Easing near the edge of our porch, I saw the mole. It appeared as if it was sleeping. Unfortunately for him it was the “big sleep,” but I was actually relieved that we wouldn’t have to use that medieval-looking contraption we’d purchased to remove the pest.
I finally had a face to the creature that had destroyed my yard. My yard doesn’t even look like a yard. It looks like a series of dirt humps and tunnels.
But then a chill went up my spine knowing this dead creature was right under my feet. When I sit on my swing to have a peaceful moment to myself, I will now wonder what is under me.
A few days before that, I woke up from a peaceful sleep thinking someone was breaking into my house. I had my bedroom window open, and I heard rustling in the leaves under it.
Leaves don’t scare me, but noises at 3 a.m. do.
“Oh my gosh,” I thought to myself. “Someone is outside.”
And what do I do? Like many people raised in the country, I looked for a weapon and went to investigate.
Discovering it was some kind of critter under my window, I quickly woke Jason up.
“There is something moving outside the window,” I whispered. “I think it’s that mole.”
“It can’t be that mole,” Jason said, groaning out of bed. “Let me see.”
Shining his flashlight on the ground, it was a creepy armadillo. It was digging holes all in our yard, and the thing didn’t even care that we were shining light on him. I don’t think their eyesight is that good because I don’t even think it knew we were there.

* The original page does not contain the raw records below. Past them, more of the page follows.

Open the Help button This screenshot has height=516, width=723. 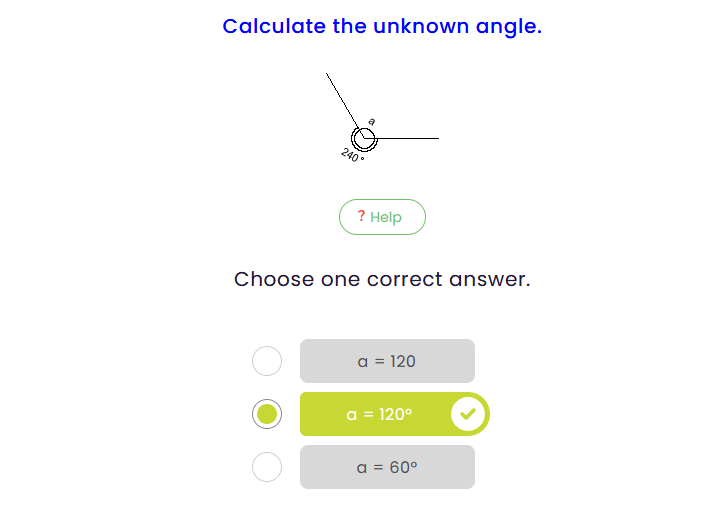(382, 217)
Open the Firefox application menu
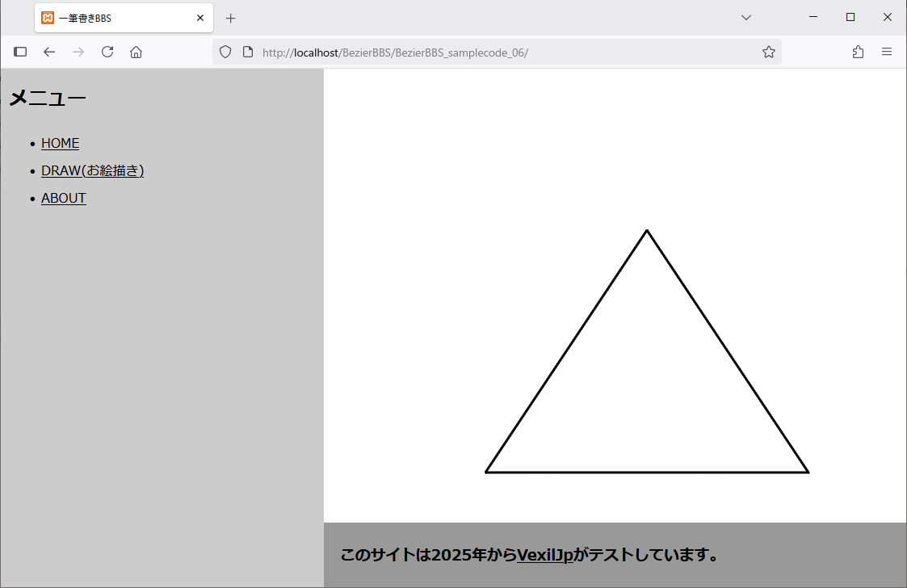This screenshot has width=907, height=588. pyautogui.click(x=887, y=52)
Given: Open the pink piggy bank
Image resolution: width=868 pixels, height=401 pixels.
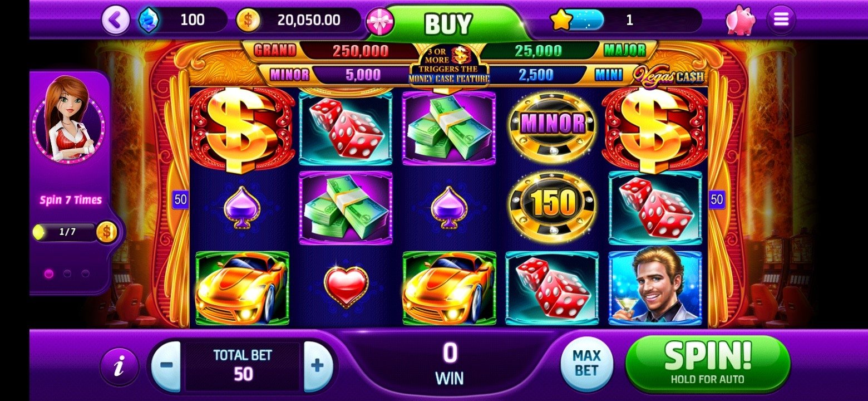Looking at the screenshot, I should (x=741, y=21).
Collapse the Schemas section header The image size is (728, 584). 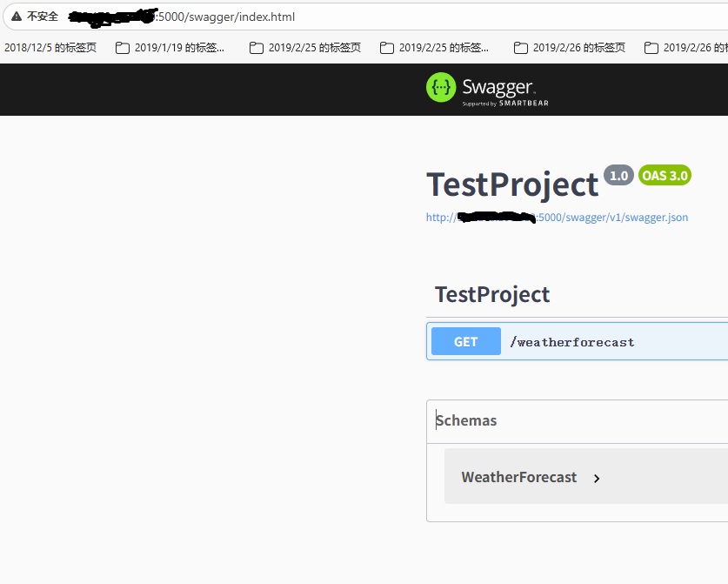pyautogui.click(x=467, y=420)
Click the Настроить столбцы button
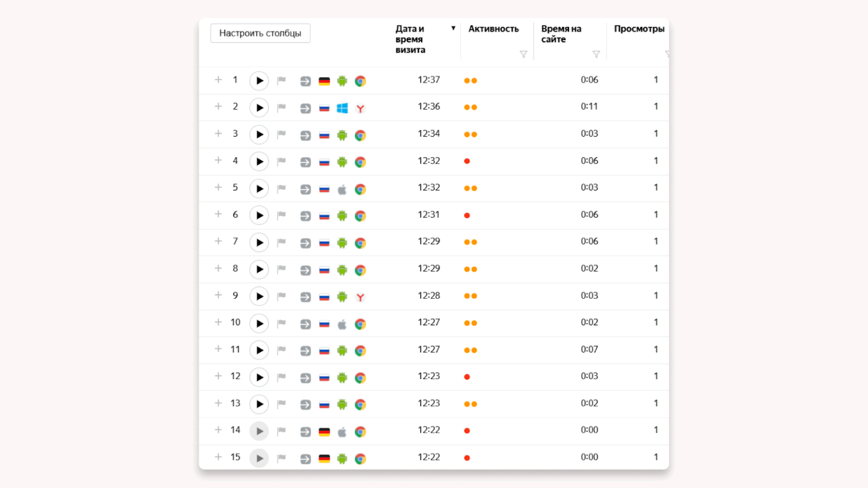 (x=260, y=33)
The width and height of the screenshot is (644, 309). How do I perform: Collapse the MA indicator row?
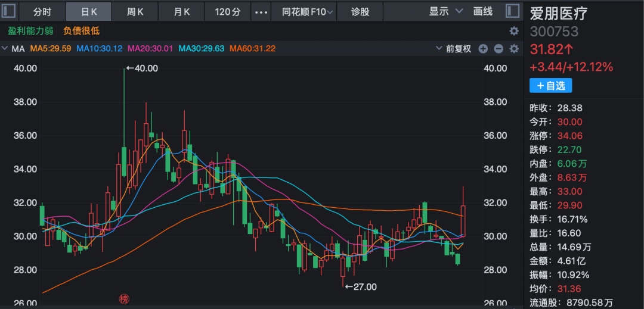click(5, 49)
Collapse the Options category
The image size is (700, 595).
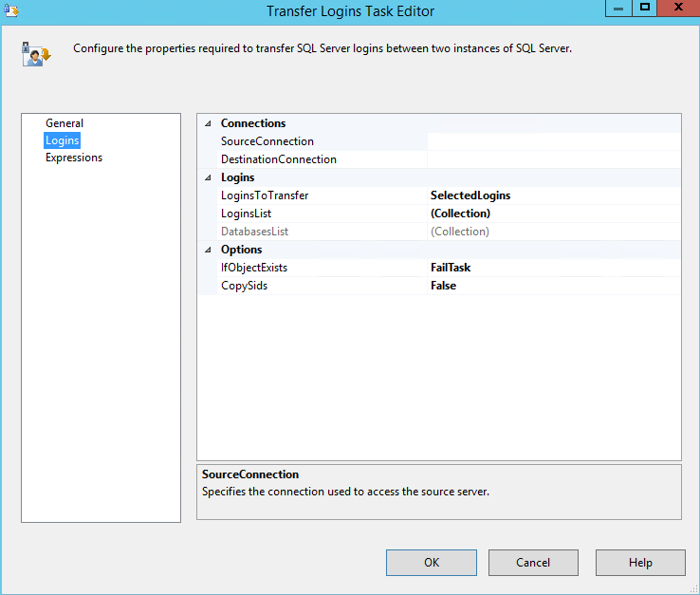click(208, 250)
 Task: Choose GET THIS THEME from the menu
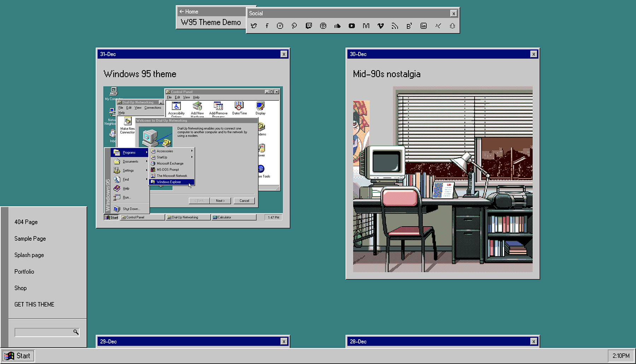click(x=34, y=304)
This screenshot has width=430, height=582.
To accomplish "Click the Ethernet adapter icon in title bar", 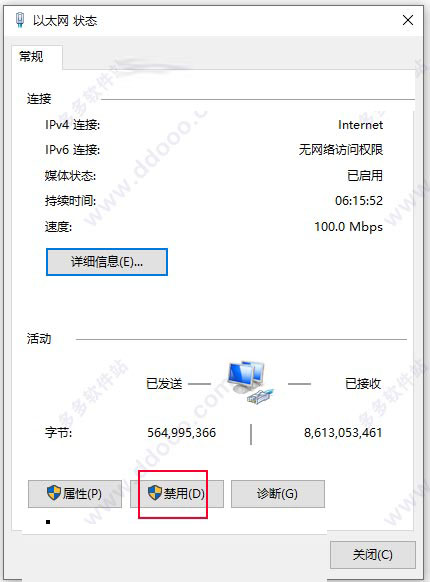I will tap(20, 20).
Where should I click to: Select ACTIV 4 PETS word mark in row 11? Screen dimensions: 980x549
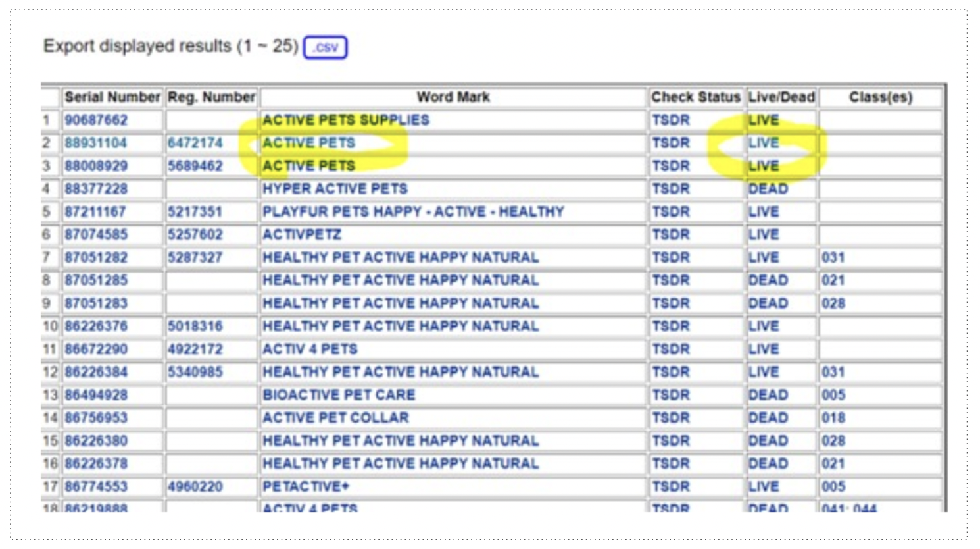pyautogui.click(x=310, y=350)
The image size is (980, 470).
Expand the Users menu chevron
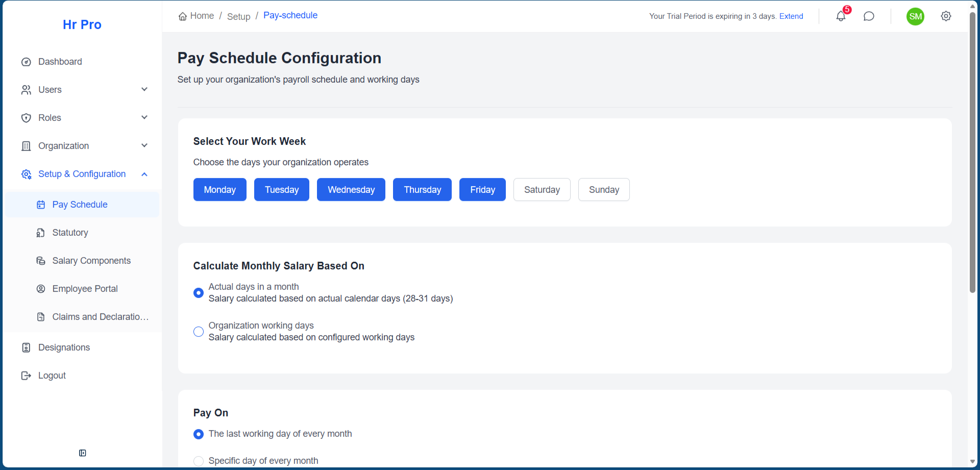[144, 90]
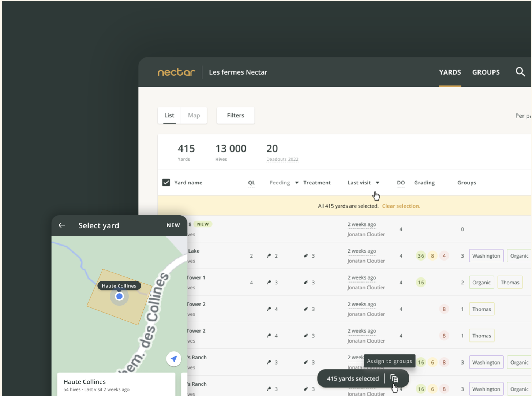Tap NEW in Select yard header

point(173,225)
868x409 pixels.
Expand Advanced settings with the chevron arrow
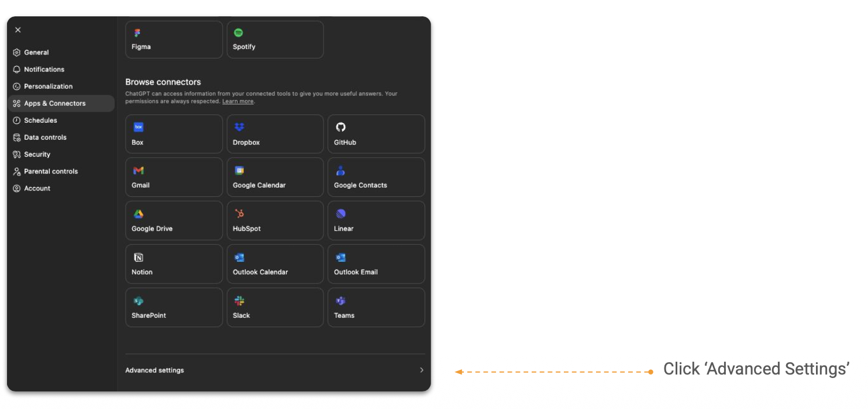click(421, 370)
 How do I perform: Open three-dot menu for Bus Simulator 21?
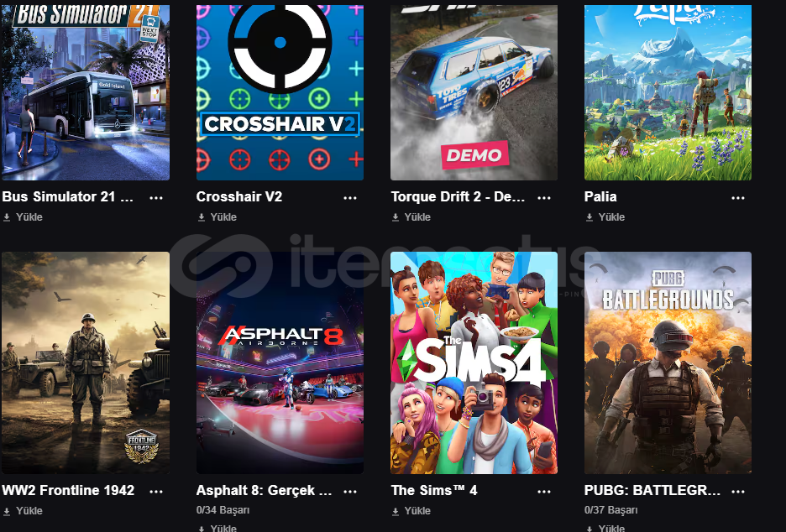coord(156,197)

The next morning, I found holes all over my side yard.
“I’m killing every one I see,” I said, out loud as if someone was listening to my vow.
I know to expect the usual suspects like snakes, deer, lizards, racoons, skunks and other critters. I was raised in the country so it’s not like I am not used to them.
But that doesn’t mean I have to like them. Why can’t my yard be filled with an abundance of butterflies or sweet hummingbirds?
I don’t have a yard. I have a jungle filled with sneaky moles, destructive armadillos, angry wasps, hungry deer and combative snakes.
I guess I am Jane and my husband is a country version of Tarzan. He will protect me from everything that goes bump in the day and night in our little jungle.
Or maybe I should just sleep with the window closed.